Could you retype every entry below exactly as written?

/---

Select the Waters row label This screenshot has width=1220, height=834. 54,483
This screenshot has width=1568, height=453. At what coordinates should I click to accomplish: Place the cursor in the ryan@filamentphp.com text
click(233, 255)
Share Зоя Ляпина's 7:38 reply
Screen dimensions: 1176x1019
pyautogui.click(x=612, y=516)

\---

Output for this task:
Select the Waters row label This screenshot has width=1220, height=834. 54,483
This screenshot has width=1568, height=453. At what coordinates should I click to accomplish: Place the cursor in the ryan@filamentphp.com text
click(233, 255)
Share Зоя Ляпина's 7:38 reply
Screen dimensions: 1176x1019
pyautogui.click(x=612, y=516)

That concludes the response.